- Born: 1961 (age 64–65) Tehran, Imperial State of Iran
- Education: California State University, Northridge USC Marshall School of Business
- Occupations: Founder & CEO of Nimes Capital
- Spouse: Angella Maddahi
- Children: 2 sons
- Parent(s): Younes Nazarian Soraya Nazarian
- Relatives: Izak Parviz Nazarian (uncle) Sam Nazarian (brother) Shulamit Nazarian (sister) Emina Cunmulaj (sister-in-law)
- Website: NimesCapital.com

= David Nazarian =

American investor

David Nazarian is an American businessman, investor and philanthropist.

==Early life==
David Nazarian was born circa 1961 in Tehran, Iran. His father, Younes Nazarian, was a businessman and philanthropist. His mother, Soraya Nazarian, is a philanthropist. His paternal uncle, Izak Parviz Nazarian, was also a businessman and philanthropist. Nazarian immigrated to the United States with his parents during the Iranian Revolution of 1979.

He graduated from California State University, Northridge, where he received a Bachelor of Science degree in Business Administration in 1982. He received a Master of Business Administration from the USC Marshall School of Business.

==Career==
Nazarian is the founder of Nîmes Capital, an investment firm, and serves as its chief executive officer. Nazarian and his family became early major shareholders of Qualcomm when one of their investments joined forces with the communication company in 1988. He acquired real estate from the Resolution Trust Corporation in the first half of the 1990s. Additionally, he acquired hotels in the early 2000s and sold them for profit in 2008. He has also created venture funds that invested in wireless and broadband technology as well as clean energy. In 2012, Nîmes Capital acquired TD Food Group, a fast food company which owns and operates Pizza Hut and Taco Bell restaurants in Hawaii, Guam and Saipan, from Brentwood Associates. Nîmes sold the company to Restaurant Brands New Zealand in 2017 for a reported $105 million. In 2018, Nazarian acquired a portfolio of mid-sized operating companies and real estate holdings focused on multi-family, student housing and hotel assets. Nîmes Real Estate, a subsidiary of his Nazarian Enterprises, in 2021 had $1 billion in acquisitions.

==Philanthropy==
He serves on the board of governors of Cedars-Sinai Medical Center. He serves as the chair of the investment committee and a member of the board of directors of the UCLA Foundation. He also serves on the board of leaders of the USC Marshall School of Business and the Harvard Graduate School Leadership Institute.

With his wife, he endowed the David and Angella Nazarian Youth Leadership Program at Sinai Temple, a conservative synagogue in Westwood, for children from the 9th to the 12th grade. In 2014, they were also honored for their Jewish and pro-Israel philanthropy by Hillel 818, the chapter of Hillel: The Foundation for Jewish Campus Life for students at California State University, Northridge (CSUN), Pierce College and the Los Angeles Valley College. Additionally, they endowed the Angella and David Nazarian Social Innovators in Residence program at the Wharton School of the University of Pennsylvania.

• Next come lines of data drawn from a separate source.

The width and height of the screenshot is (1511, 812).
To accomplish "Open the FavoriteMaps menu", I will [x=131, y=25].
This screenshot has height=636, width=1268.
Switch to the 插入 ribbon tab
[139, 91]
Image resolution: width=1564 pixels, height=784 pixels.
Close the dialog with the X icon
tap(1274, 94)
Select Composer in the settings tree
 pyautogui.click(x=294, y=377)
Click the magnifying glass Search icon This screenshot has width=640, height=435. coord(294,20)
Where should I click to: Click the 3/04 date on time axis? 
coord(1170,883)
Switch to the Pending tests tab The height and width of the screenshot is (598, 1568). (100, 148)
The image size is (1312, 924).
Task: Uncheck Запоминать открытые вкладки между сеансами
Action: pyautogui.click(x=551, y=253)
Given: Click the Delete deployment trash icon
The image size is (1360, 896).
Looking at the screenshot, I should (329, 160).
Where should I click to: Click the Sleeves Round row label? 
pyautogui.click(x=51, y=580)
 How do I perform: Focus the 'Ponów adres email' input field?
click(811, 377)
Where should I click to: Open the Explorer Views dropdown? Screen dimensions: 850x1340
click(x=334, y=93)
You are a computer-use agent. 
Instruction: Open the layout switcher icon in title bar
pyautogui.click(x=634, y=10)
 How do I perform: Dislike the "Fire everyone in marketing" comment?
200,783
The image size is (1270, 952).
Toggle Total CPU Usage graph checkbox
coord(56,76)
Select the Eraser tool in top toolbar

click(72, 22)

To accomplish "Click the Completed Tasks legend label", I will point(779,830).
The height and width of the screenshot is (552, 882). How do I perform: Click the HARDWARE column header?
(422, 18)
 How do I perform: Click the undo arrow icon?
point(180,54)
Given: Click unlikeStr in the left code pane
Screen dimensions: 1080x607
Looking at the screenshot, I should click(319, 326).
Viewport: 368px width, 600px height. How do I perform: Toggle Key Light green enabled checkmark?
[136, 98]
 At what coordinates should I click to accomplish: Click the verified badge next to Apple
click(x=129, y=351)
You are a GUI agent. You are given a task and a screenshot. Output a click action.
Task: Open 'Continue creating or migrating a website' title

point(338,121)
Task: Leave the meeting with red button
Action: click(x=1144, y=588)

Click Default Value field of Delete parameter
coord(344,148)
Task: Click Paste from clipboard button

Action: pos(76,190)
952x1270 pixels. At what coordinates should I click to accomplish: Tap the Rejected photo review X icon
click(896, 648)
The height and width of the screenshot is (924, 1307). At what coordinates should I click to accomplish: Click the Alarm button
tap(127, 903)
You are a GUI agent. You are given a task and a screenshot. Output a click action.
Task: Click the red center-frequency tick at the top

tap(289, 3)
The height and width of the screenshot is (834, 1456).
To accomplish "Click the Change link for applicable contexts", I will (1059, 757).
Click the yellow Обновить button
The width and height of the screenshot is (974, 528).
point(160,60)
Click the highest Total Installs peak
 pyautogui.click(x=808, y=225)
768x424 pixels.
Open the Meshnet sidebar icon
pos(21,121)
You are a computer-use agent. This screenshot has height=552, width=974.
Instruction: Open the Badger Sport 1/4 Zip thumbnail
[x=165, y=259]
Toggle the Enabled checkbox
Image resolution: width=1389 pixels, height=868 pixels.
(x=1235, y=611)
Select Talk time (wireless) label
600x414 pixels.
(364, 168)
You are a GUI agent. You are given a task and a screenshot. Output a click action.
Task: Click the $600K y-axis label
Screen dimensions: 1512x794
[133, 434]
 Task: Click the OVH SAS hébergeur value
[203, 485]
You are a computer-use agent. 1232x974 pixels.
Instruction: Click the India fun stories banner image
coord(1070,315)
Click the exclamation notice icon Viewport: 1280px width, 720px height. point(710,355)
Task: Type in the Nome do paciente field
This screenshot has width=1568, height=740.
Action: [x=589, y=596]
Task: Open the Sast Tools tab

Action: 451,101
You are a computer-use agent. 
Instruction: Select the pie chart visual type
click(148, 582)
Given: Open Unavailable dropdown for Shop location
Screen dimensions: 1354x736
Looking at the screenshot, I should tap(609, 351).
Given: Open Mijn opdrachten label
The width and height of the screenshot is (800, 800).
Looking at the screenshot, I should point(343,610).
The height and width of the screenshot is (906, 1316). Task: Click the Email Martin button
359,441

In 2014, he made a charitable contribution of $10 million to his alma mater, CSUN. He also chairs a campaign to fundraise an additional $15 million. As a result, the CSUN David Nazarian College of Business and Economics was named in his honor. He was also a member of the leadership board of the Terasaki Institute for Biomedical Innovation.

==Personal life==
He is married to Angella Maddahi, a former academic, non-fiction author, conference organizer and philanthropist. They have two sons.

== Awards ==
Nazarian and his wife Angella were recipients of the 2018 Ellis Island Medal of Honor, which are awarded to “American citizens whom exemplify a life dedicated to community service. These are individuals who preserve and celebrate the history, traditions and values of their ancestry while exemplifying the values of the American way of life, and who are dedicated to creating a better world for us all.”